In the entries below, find the line containing "Given: Switch to the Activity tab". Write out that line and all lines after it, exactly, and nothing else.

• Data extracts
_ _ _ _

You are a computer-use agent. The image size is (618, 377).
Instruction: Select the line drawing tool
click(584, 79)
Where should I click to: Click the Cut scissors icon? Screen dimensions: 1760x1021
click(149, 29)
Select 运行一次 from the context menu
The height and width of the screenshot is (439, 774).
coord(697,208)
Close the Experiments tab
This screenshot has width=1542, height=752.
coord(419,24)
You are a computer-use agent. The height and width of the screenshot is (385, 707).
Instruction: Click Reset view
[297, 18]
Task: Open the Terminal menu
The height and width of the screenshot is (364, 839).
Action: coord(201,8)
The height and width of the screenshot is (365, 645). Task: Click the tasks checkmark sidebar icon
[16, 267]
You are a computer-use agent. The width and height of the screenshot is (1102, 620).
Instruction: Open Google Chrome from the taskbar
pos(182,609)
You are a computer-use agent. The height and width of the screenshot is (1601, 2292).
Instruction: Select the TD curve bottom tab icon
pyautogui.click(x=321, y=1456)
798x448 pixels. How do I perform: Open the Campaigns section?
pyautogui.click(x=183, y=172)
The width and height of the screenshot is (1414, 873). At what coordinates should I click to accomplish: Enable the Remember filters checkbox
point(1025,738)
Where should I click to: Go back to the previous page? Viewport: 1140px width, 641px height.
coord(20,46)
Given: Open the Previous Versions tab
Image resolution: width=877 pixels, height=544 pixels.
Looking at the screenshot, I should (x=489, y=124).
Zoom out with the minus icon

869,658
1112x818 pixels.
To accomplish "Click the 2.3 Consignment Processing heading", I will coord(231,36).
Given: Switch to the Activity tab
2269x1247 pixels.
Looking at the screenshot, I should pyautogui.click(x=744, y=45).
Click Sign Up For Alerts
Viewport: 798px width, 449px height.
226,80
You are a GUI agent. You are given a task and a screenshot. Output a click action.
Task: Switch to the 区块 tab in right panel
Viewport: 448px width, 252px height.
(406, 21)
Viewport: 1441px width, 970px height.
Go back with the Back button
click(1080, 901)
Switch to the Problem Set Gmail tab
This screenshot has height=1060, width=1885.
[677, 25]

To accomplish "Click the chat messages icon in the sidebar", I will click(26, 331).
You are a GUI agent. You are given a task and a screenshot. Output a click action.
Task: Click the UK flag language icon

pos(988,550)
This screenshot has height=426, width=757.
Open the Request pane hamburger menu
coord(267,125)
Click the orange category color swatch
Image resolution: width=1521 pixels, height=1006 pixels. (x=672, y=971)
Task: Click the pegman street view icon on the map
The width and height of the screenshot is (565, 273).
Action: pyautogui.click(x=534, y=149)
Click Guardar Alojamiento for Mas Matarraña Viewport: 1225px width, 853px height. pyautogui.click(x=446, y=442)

_ _ _ _

• Written answer
Given: Switch to the Activity tab
2269x1247 pixels.
Looking at the screenshot, I should pyautogui.click(x=744, y=45).
Click Sign Up For Alerts
Viewport: 798px width, 449px height.
226,80
You are a GUI agent. You are given a task and a screenshot. Output a click action.
Task: Switch to the 区块 tab in right panel
Viewport: 448px width, 252px height.
(406, 21)
Viewport: 1441px width, 970px height.
Go back with the Back button
click(1080, 901)
Switch to the Problem Set Gmail tab
This screenshot has height=1060, width=1885.
[677, 25]

To accomplish "Click the chat messages icon in the sidebar", I will click(26, 331).
You are a GUI agent. You are given a task and a screenshot. Output a click action.
Task: Click the UK flag language icon

pos(988,550)
This screenshot has height=426, width=757.
Open the Request pane hamburger menu
coord(267,125)
Click the orange category color swatch
Image resolution: width=1521 pixels, height=1006 pixels. (x=672, y=971)
Task: Click the pegman street view icon on the map
The width and height of the screenshot is (565, 273).
Action: pyautogui.click(x=534, y=149)
Click Guardar Alojamiento for Mas Matarraña Viewport: 1225px width, 853px height. pyautogui.click(x=446, y=442)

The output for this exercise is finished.